Fall Cleanup on Aisle 4

On Saturday, we gathered up a bunch of the leaves in the backyard, as well as the leaves that the neighbor in the rear was going to put out at his curbside.  Of course, this was Mr. You-need-to-use-chemicals-on-the-lawn, and he couldn't figure out why I would want his leaves... "They'll sour the soil" he said. 

I've learned to disregard most of what he says on the topic of gardening and lawn care.
We piled up the leaves and I (hubby disappeared into the house) proceeded to run over them with the mower, tossing each bag of chopped leaves up into the main bed of the veggie garden. right up to the top of the concrete block .  So, we now have a 3-4 inch deep layer of chopped leaves on top of the dirt.  I also scattered eggshells I'd been saving all over the bed before topping it off with the leaves.

I have no idea where this myth of leaves "souring" the soil came from. Everything I have been reading indicates that chopped up autumn leaves is an excellent mulch.  There are two blogs I peruse quite often that have wisdom on this topic.  Their gardens are GORGEOUS.

Kevin Jacobs at A Garden for the House says "No room on your property for a big pile of leaves? Then shred the material, just as I do. Shredded leaves can be used immediately. You can till them into the soil, or, if you have a no-till policy (like me), just dump them onto your garden beds as mulch." Take a look at these links for where he uses these shredded leaves:

Margaret Roach at A Way To Garden says "LEAVES make great leaf mold when composted to add organic matter to beds. Maybe start a leaves-only compost pile, and use the proceeds as mulch next year? Running over dry leaves (and other dry non-woody material) with the mower to shred will reduce the area needed, and speed its breakdown."

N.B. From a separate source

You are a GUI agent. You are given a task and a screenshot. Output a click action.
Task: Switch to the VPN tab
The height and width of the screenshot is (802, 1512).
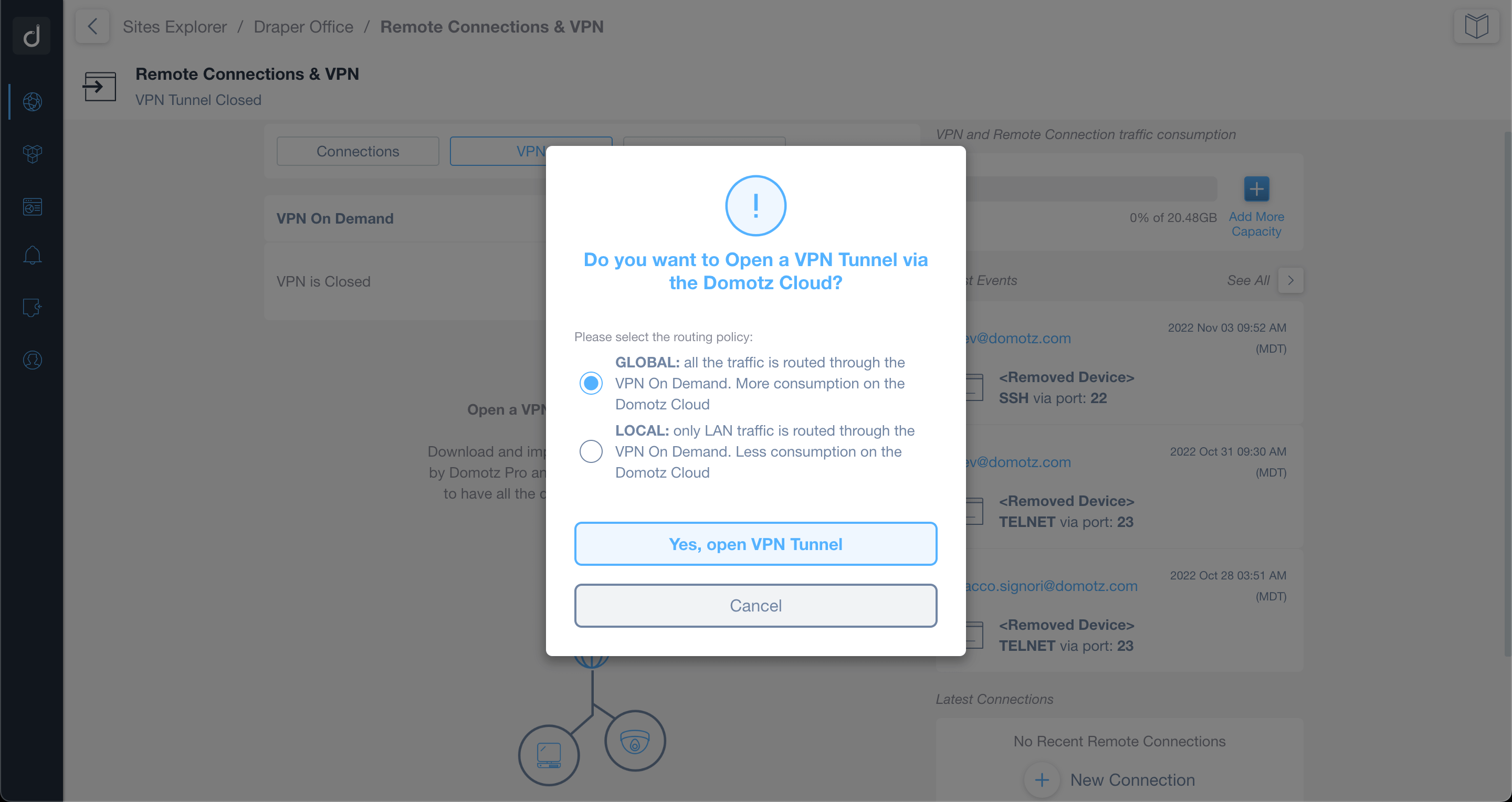click(x=531, y=151)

Take a look at this video from Fine Gardening magazine.   The short article that accompanies it states "A two- to three-inch layer of leaves spread over a garden plot gives several benefits. Leaves hold down weed growth, add organic matter, and protect garden soil from compaction caused by rainfall."

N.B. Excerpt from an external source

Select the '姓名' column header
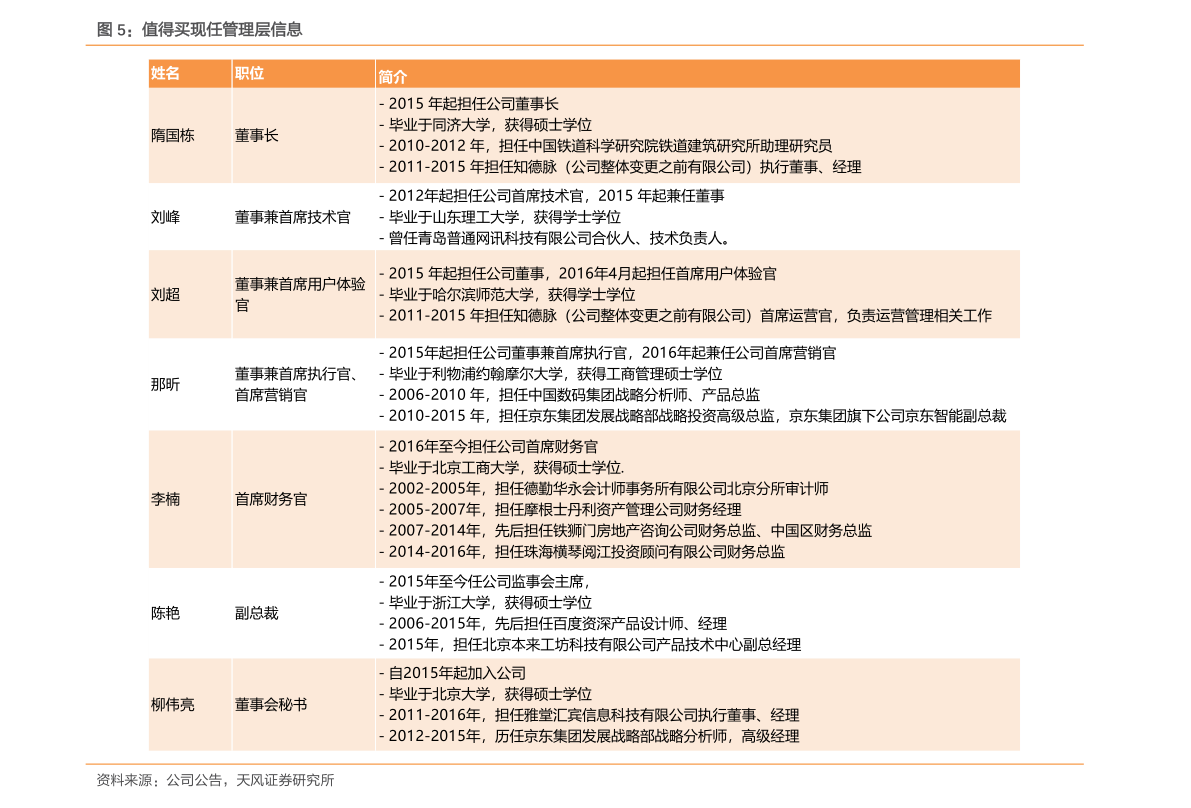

Here's another article that says "Leaves can be used alone as a mulch but tend to blow away in windy locations and can be washed from beds during heavy rain showers. Leaves do best as a mulching material when they’re shredded. Non-shredded leaves and grass clippings can form a thick mat that makes water penetration nearly impossible.  If you don’t have a shredder, don’t worry. Leaves can be shredded using the lawn mower."

Even the Scott's fertilizer company endorses mulching leaves into the lawn, though you won't catch me using any of their products on my grass & weeds.  I ran over whatever leaves were left on the lawn with the mulching mower.

I'll follow up on this experiment in the spring.

In other news, on Sunday I finally dug up those calla lily tubers and put them, the gladiolus corms, and amarylis pots to bed in the basement.

1 comment:

  1. It's about a year later, and I have to say that the leaf mulch did keep a lot of weeds down. It also mostly disappeared over the course of the year, absorbed into the soil, I suppose.